Ob es allerdings für dessen Darsteller Jimi Blue Ochsenknecht ratsam ist, in die Fußstapfen seines ebenfalls mitwirkenden Vaters zu treten, bleibt fraglicher denn je. Auch die Fortsetzung setzt auf erprobte Familienbande und versammelt neben drei Ochsenknechts die beiden Söhne von Regisseur und Kinderbuchautor Joachim Masannek.
Und wieder sieht dieser Kinderfilm mit seinem abgestandenen bohémienhaften Sponti-Flair so aus, als ob schüttere Berufsjugendliche am meisten Spaß gehabt und sich beim Dreh vor lauter Begeisterung über die eigene Coolness gegenseitig auf die Schultern geklopft hätten. Es hakt nicht nur beim Spiel der Jungdarsteller, von denen, wie bei Ochsenknechts Sohn, nur ein Gesichtsausdruck verlangt wird. Die Kinder werden schlicht nicht ernst genommen in dieser Geschichte, die so konfus ist wie die Spielzüge von besoffenen Freizeitkickern.
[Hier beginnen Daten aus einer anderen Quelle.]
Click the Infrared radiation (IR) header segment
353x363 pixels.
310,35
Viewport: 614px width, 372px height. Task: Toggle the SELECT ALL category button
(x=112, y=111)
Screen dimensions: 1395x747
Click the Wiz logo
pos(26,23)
Alberne Anspielung auf Blues Brothers
Die ganze Rasselbande bewegt sich in einem luftleeren Raum, in dem Lebensumstände ebenso ignoriert werden wie Psychologie. Väter sind entweder total doof oder verhalten sich wie große Brüder in ihrer Hippiephase, und Leons Liebesprobleme haben einen Touch von Männer-Selbsthilfegruppe. Und wo die Kleinen auf das Off-Kommando "Seid mal richtig wild!" noch brav drauflos lärmen, können sie es unmöglich schaffen, die vielen Drehbuch-Winkelzüge mit Leben zu füllen.
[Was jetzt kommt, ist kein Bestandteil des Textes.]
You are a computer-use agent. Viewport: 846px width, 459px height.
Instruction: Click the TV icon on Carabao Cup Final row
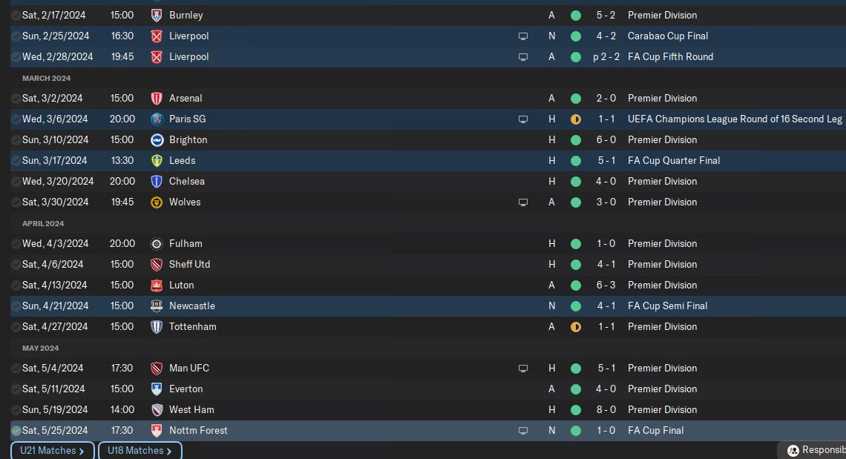pyautogui.click(x=523, y=36)
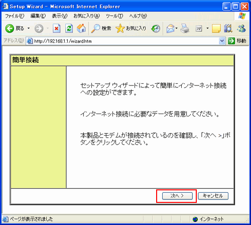Open the ファイル(F) menu
The width and height of the screenshot is (251, 225).
tap(15, 16)
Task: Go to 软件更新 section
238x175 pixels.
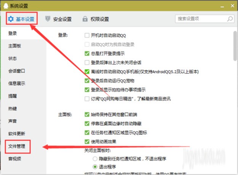Action: tap(17, 134)
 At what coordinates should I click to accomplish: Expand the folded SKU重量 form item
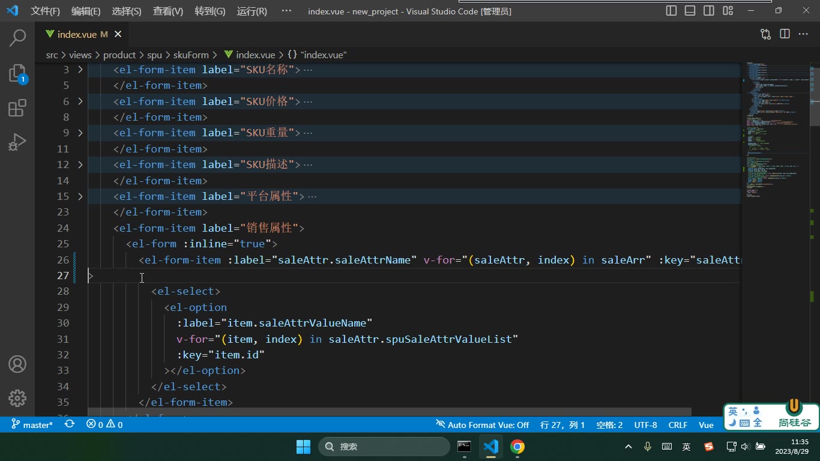(80, 133)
Vanessa muss durch diverse Strategien, unter anderem das hochnotpeinliche Abfassen eines Liebesbriefes, in die Mannschaft gelockt werden. Ihre frühpubertäre Gefühlslage wird dabei ebenso holprig geschildert wie die Scharmützel zwischen Fußballern und Skatern. Dabei scheint es vor allem auf die Demonstration eines gewollt originellen Skater-Outfits anzukommen, das irgendwo zwischen einem vampirisch-blassen "Gothic"-Stil und, speziell bei Gonzo, um die Imitation von Johnny Depps schrägem Piratenposen aus "Fluch der Karibik" angesiedelt ist.
Auch die Anspielung, die Kids à la Blues Brothers mit schwarzen Sonnenbrillen und gegelten Haaren bei der Bank antanzen zu lassen, ist so albern wie das Schicksal der Gegner aus dem ersten Film, die nun mit Gartenzwerg-Zipfelmütze Sklavendienste verrichten. Wahnsinnig geil fanden die Macher erneut die kraftmeierische Kunstsprache der Kleinen wie etwa "doppelt verschleimter Alligatorenrotz" - doch was sich vielleicht im Kinderbuch nett liest, tut akustisch weh.
Der Kinderfilm, der sich in seinen selbstverliebten Ideen verzettelt, kann sich nicht dazu durchringen, Kindern tatsächlich aufs Maul zu schauen und versagt vor allem in puncto Humor. Und von Fußball ist nur noch selten die Rede.